(Click-target data)
====================

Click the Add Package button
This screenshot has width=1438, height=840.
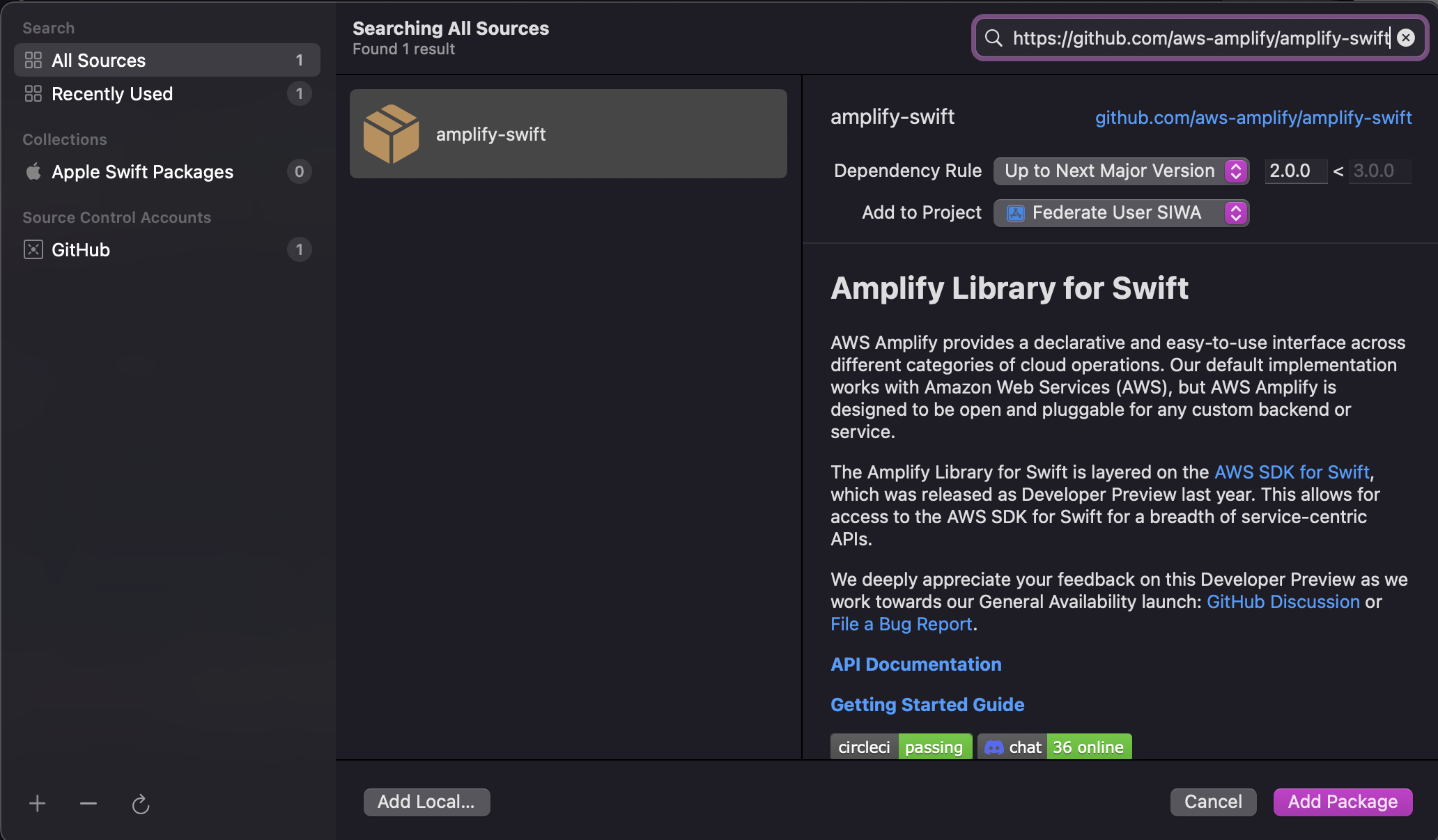coord(1343,802)

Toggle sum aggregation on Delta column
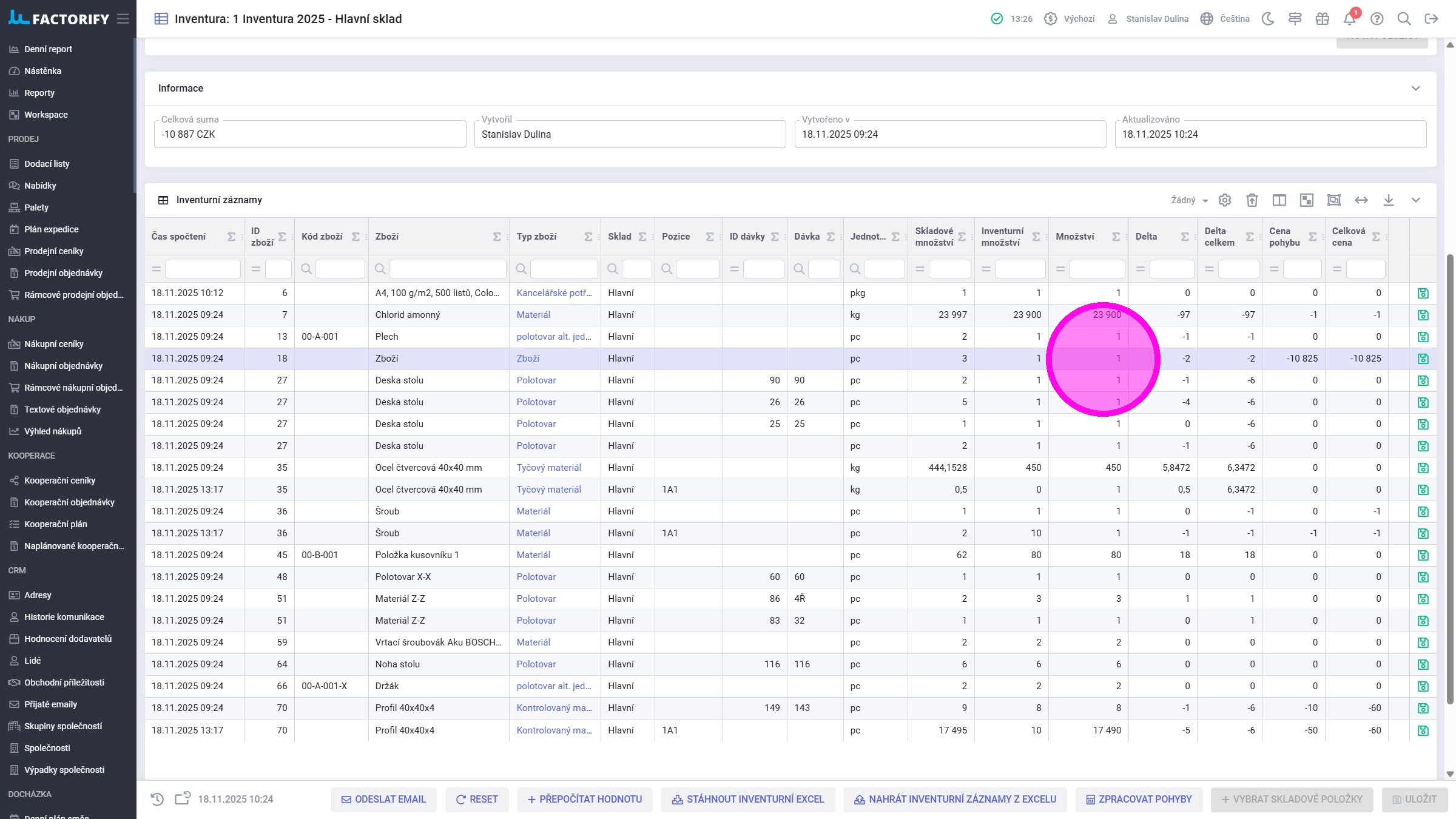coord(1185,237)
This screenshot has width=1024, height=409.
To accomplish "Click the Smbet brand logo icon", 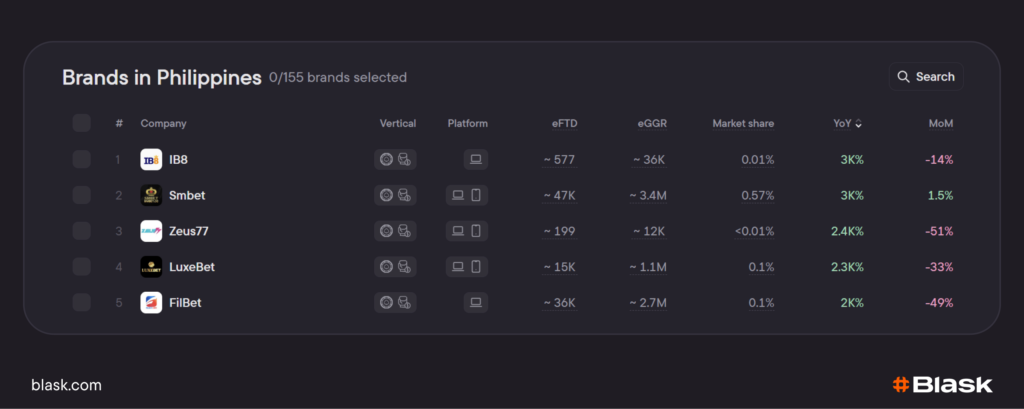I will click(x=151, y=195).
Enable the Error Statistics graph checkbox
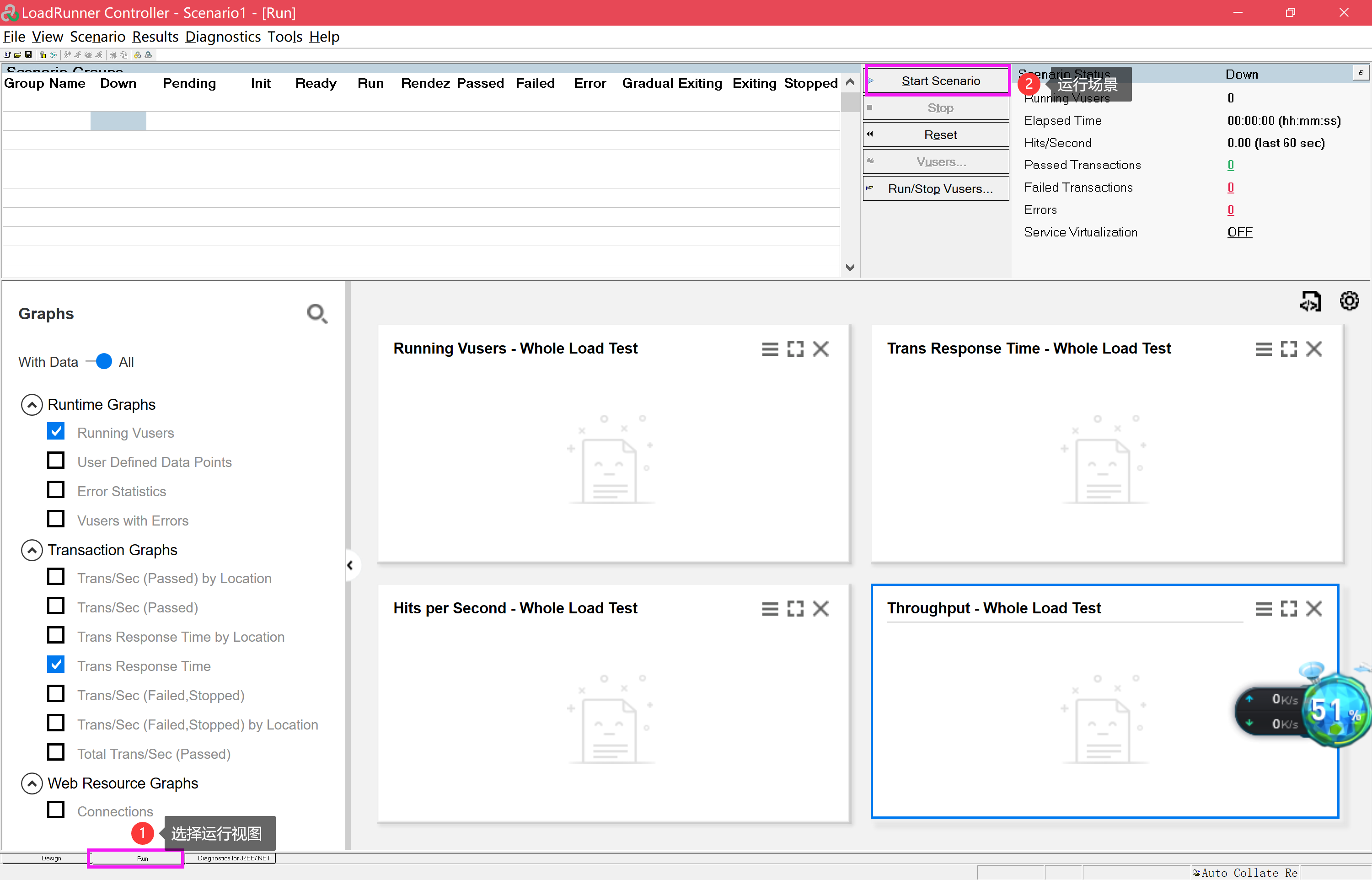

====================

SHORT TASK =
Which lines in the data above contain the word "screenshot", matching case exactly? Copy each of those lines in full.

REPLY =
This screenshot has width=1438, height=840.
This screenshot has width=1024, height=409.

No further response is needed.